* WHAT THE TASK ASKS *
Where an image occurs, skip it and print the rest of the records verbatim.

* Items from a data source *
-.-.-
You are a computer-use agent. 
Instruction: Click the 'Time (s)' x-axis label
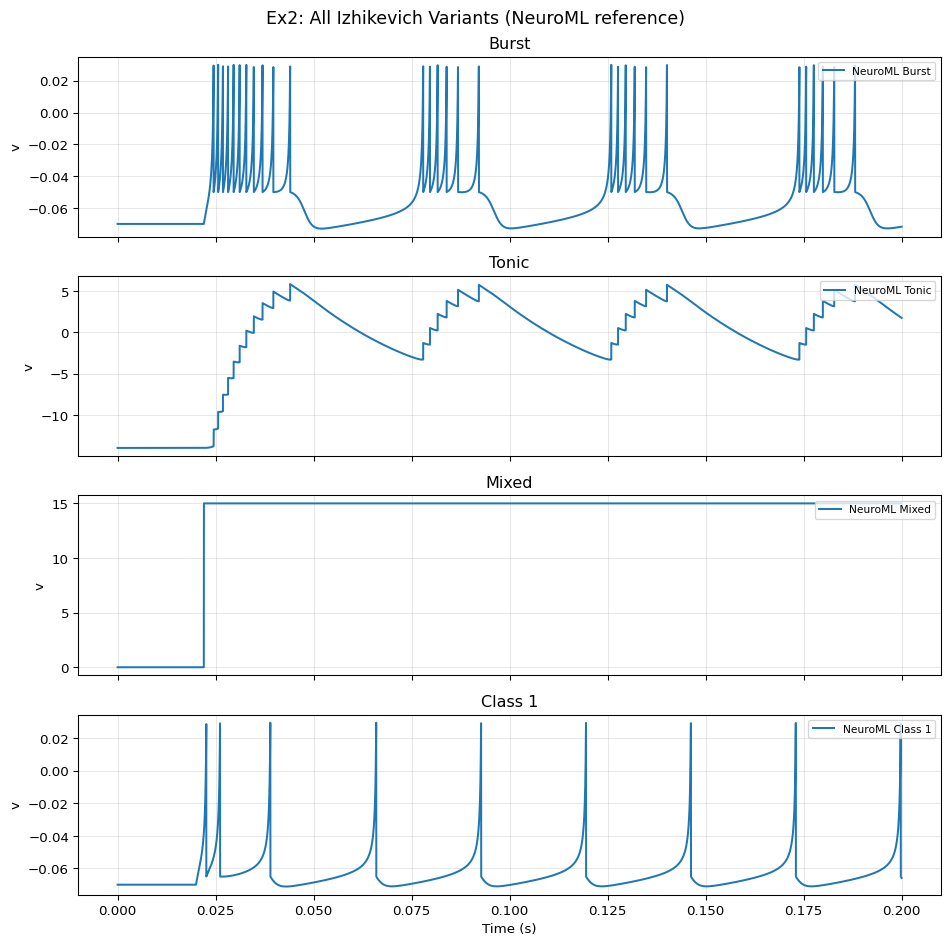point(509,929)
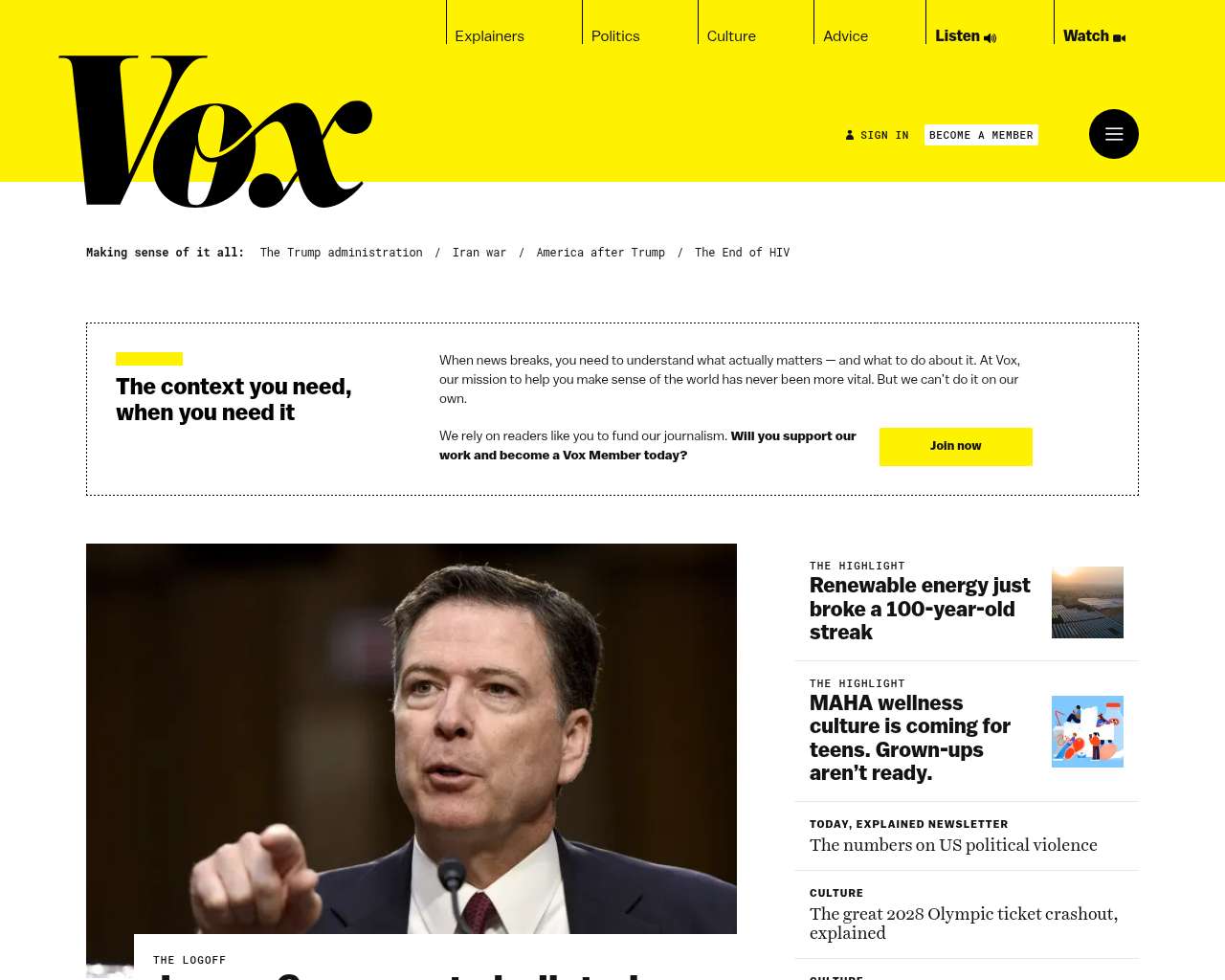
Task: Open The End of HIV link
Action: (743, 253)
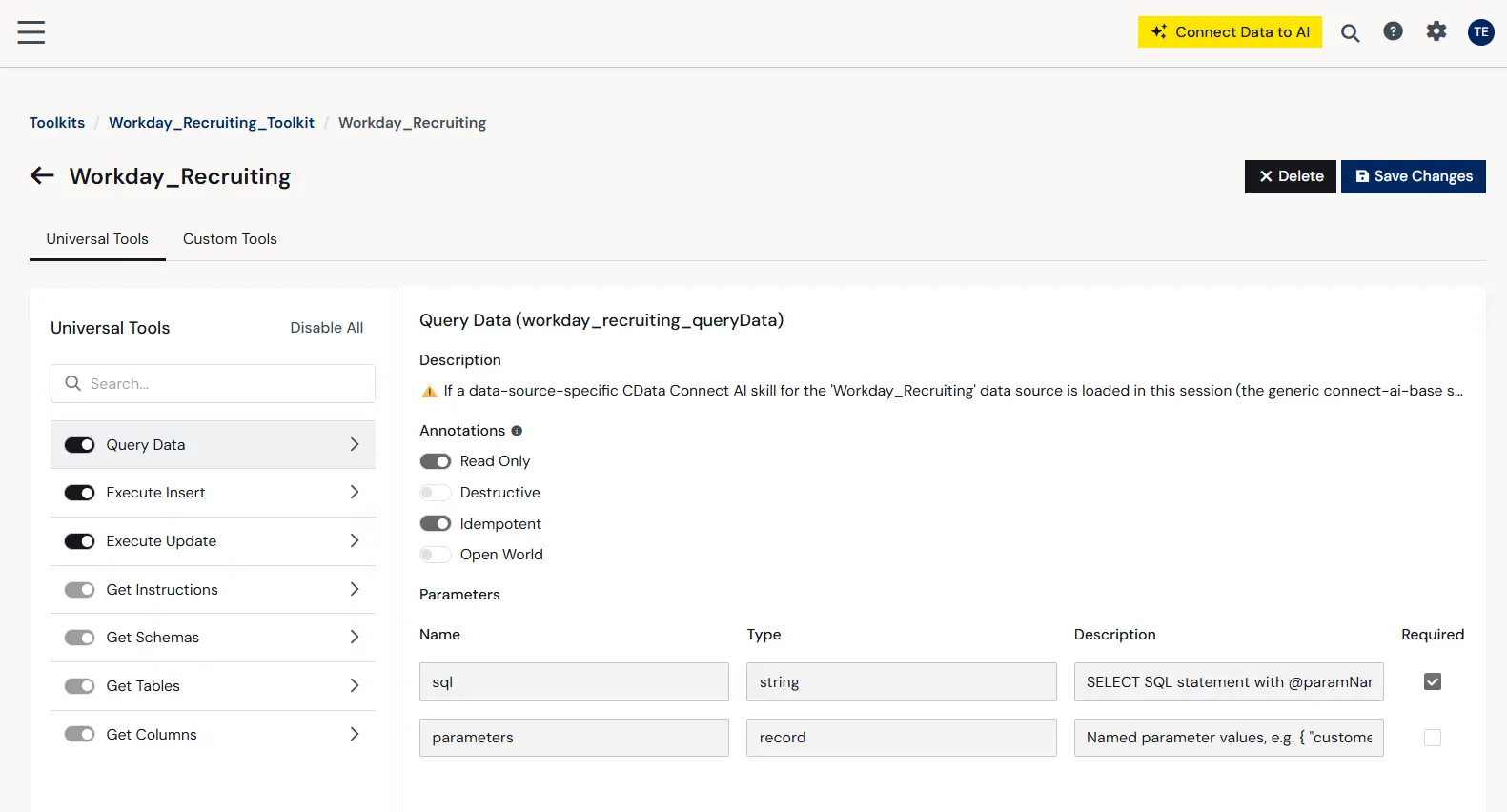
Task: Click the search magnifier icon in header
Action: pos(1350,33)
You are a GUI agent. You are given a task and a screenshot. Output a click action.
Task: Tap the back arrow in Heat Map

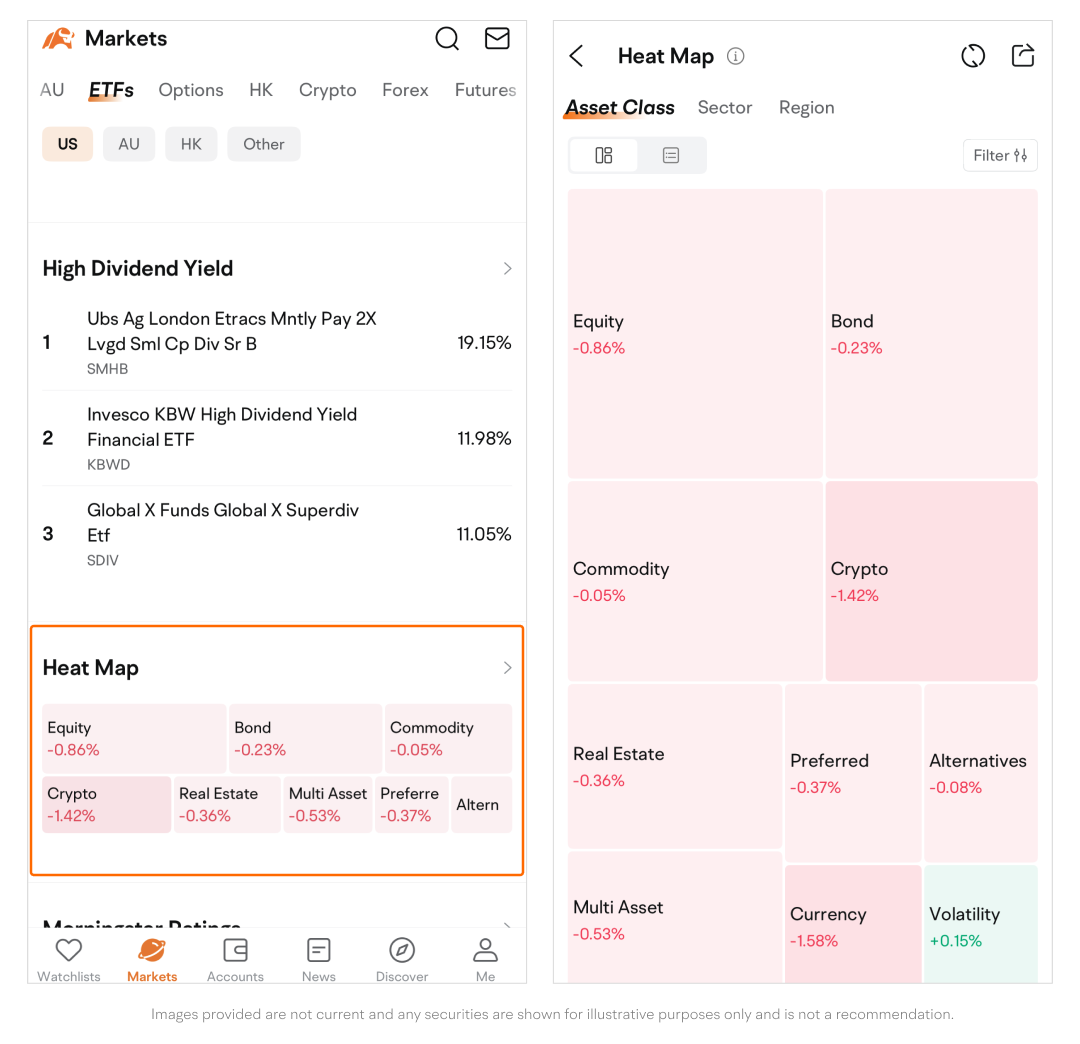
-.-.-
* PROBLEM SOLUTION *
You are a computer-use agent. 
Instruction: Click the 'Time (s)' x-axis label
point(509,929)
Task: Open The End of HIV link
Action: (743, 253)
Task: Click the search magnifier icon in header
Action: pos(1350,33)
You are a GUI agent. You are given a task and a screenshot. Output a click action.
Task: Tap the back arrow in Heat Map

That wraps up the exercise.